If you want to introduce the concept of word embedding to a friend, [Semantle](https://semantle.com) game is a good starting point. It is based on word2vec model.  

# 4 Language Models with Neural Networks

While we have already seen a language model based on n-grams, in this lab we are going to develop a language model using a neural architecture. Neural LM can be used to compute word embeddings.

## 4.1 Task definition

To model the probability distribution over a sequence, we are going to use the Chain Rule as we have seen in LAB 3:

$$P(w_{1}^{n}) = P(w_1) P(w_2|w_1) P(w_3|w_1^2) ... P(w_n|w_{1}^{n-1}) = \prod_{i=1}^{n}{P(w_i|w_{1}^{i-1})}$$

However, at that time we used ngram to truncate the previous context ($N-1$), to compute meaningful probabilities. While using neural models, we will let the model decide by itself how to manage the previous context and thus which are the tokens relevant for the prediction.

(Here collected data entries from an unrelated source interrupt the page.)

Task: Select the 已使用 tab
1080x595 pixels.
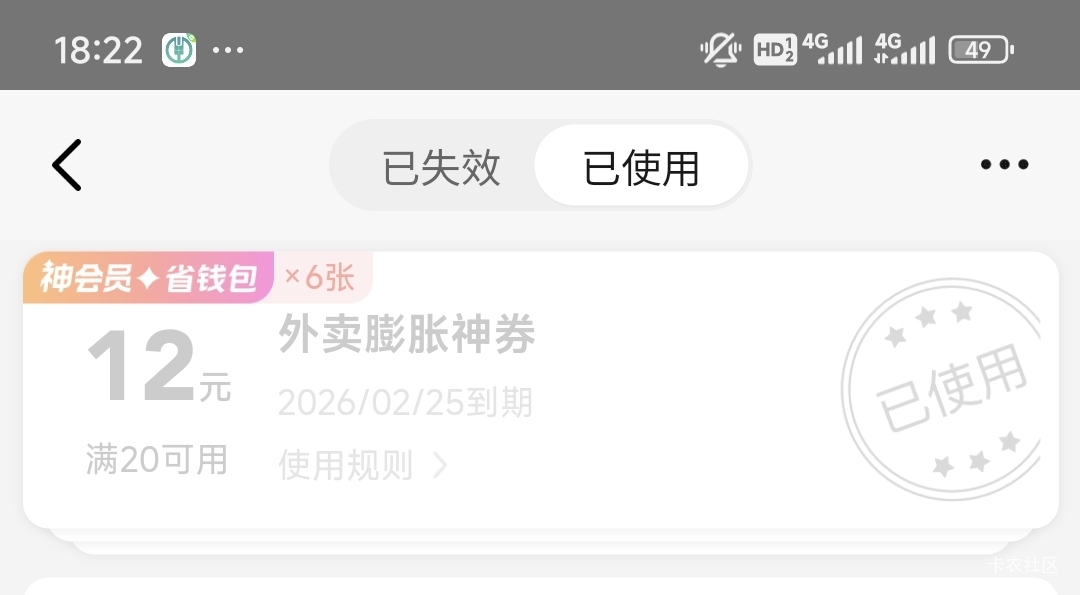Action: pyautogui.click(x=641, y=166)
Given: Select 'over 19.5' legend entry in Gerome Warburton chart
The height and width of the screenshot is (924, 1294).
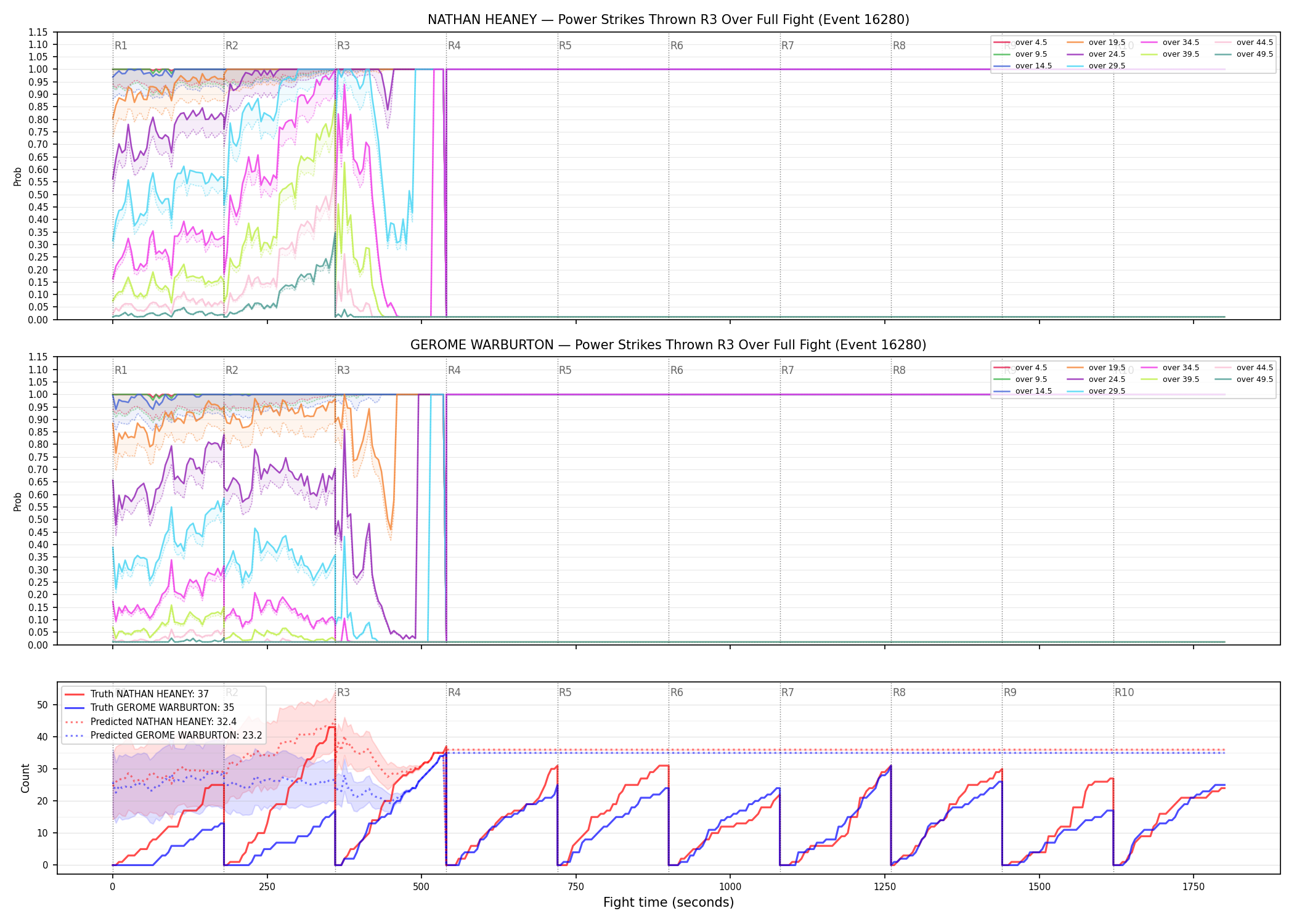Looking at the screenshot, I should pyautogui.click(x=1096, y=368).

## 4.2 Recurrent Neural Networks (RNN)

One of the most suitable neural architectures for the Language Model task is the Recurrent Neural Network (RNN). The architecture is composed of an RNN layer (vanilla, LSTM, GRU) and a linear+softmax layer that outputs the probability over the dictionary. Indeed, the size of the output vector is equal to the size of the dictionary, i.e. the model cannot predict tokens that are not present in the vocabulary. <br>

> LM task in RNN can be tackled as a sequence labelling task (each input token has an output label) in which the input sequence is $ input = \{w_1, w_2, w_{n-1}\}$ and the output is $ output = \{w_2, w_3, w_{n}\}$



***Example***:
 > For the input sentence ***"I go to Miami"***, the input sequence of the model is ***"I go to"*** and the target/output sequence is ***"go to Miami"***.



***Notice***:

> - To properly model the sequence probabilities we need to add boundary markers \<s\> and \</s\>.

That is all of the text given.